Evidence for axial coordination of 5,6-dimethylbenzimidazole to the cobalt atom of adenosylcobalamin bound to diol dehydratase.

It was demonstrated by electron paramagnetic resonance (EPR) spectroscopy that organic radical intermediates disappeared and cob(II)alamin accumulated upon suicide inactivation of diol dehydratase by 2-methyl-1,2-propanediol. The resulting EPR spectra showed that the eight hyperfine lines due to the divalent cobalt atom of cob(II)alamin further split into triplets by the superhyperfine coupling to the 14N nucleus. Essentially the same superhyperfine splitting of the octet into triplets was observed with [14N]- and [15N]apoenzyme. When the adenosyl form of [14N2]- and [15N2]imidazolyl analogues of the coenzyme [Toraya, T., and Ishida, A. (1991) J. Biol. Chem. 266, 5430-5437] was used with unlabeled apoenzyme, the octet showed superhyperfine splitting into triplets and doublets, respectively. Therefore, it was concluded that cobalamin is bound to this enzyme with 5,6-dimethylbenzimidazole coordinating to the cobalt atom.

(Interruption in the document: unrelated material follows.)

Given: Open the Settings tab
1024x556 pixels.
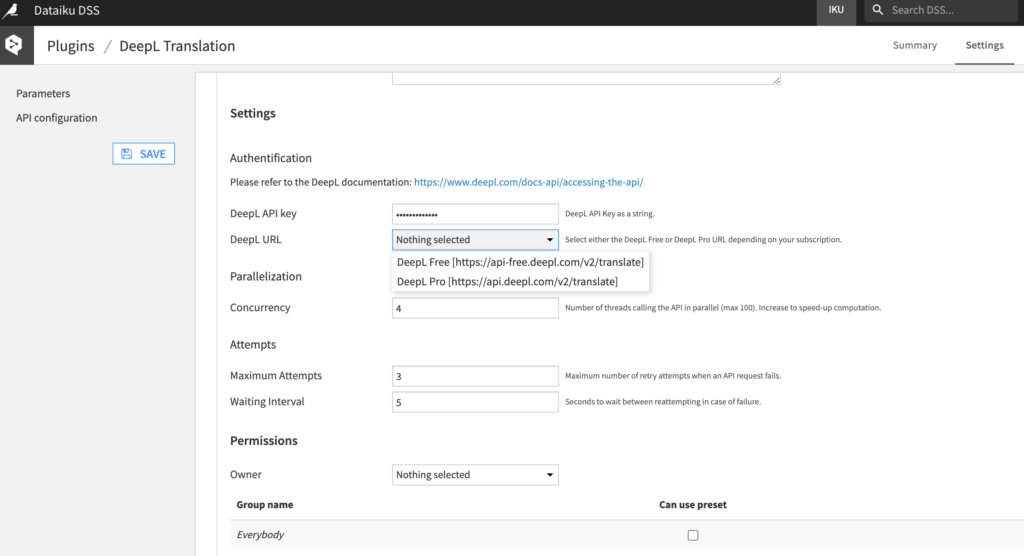Looking at the screenshot, I should pos(984,46).
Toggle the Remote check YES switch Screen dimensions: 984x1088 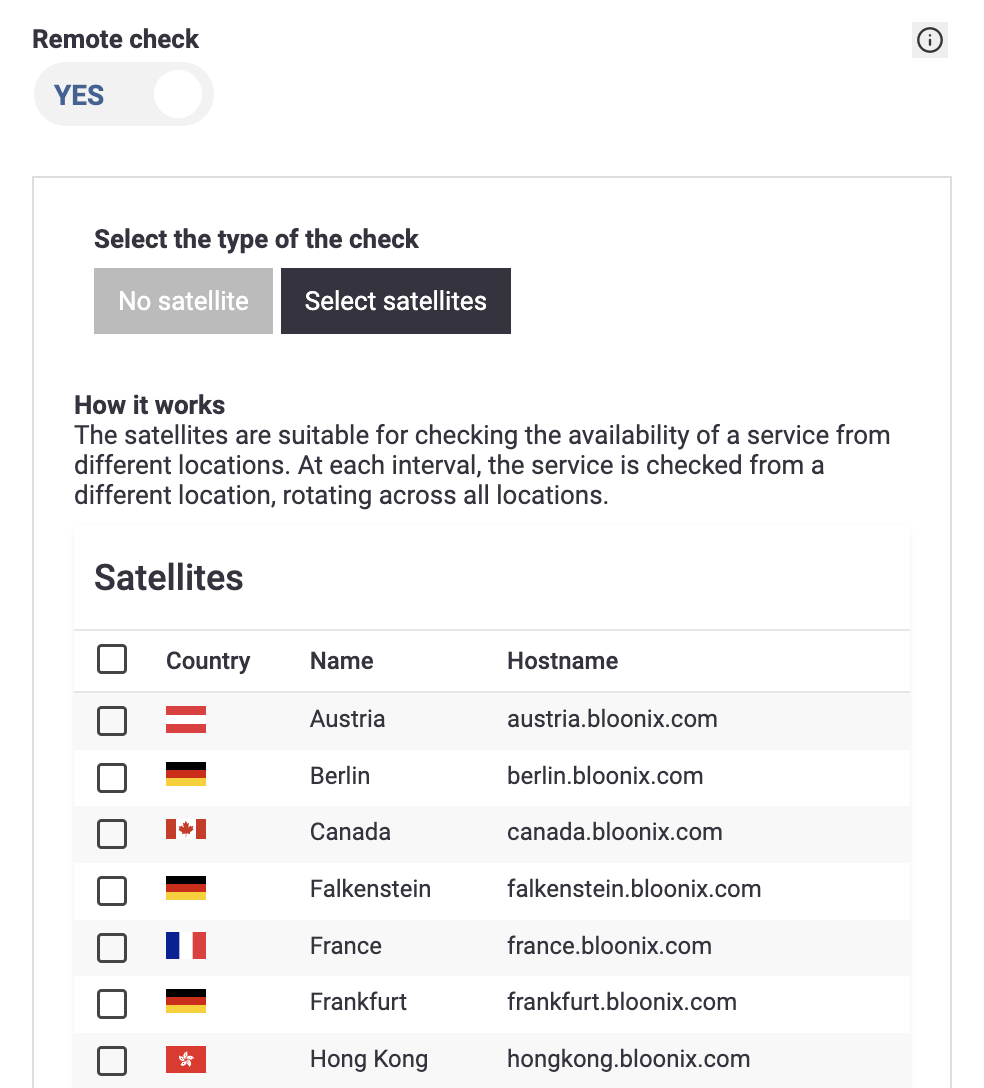(124, 94)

This conclusion is consistent with the fact that the consensus sequence forming part of a cobalamin-binding motif, conserved in methionine synthase and some of the other cobalamin enzymes, was not found in the deduced amino acid sequences of the subunits of diol dehydratase. Adenosylcobinamide methyl phosphate, a coenzyme analogue lacking the nucleotide moiety, underwent cleavage of the cobalt-carbon bond upon binding to the enzyme in the presence of substrate, forming a cob(II)inamide derivative without nitrogenous base coordination, as judged by EPR and optical spectroscopy. Therefore, this analogue may be a useful probe for determining whether the replacement of the 5, 6-dimethylbenzimidazole ligand by a histidine residue takes place upon binding of cobalamin to proteins.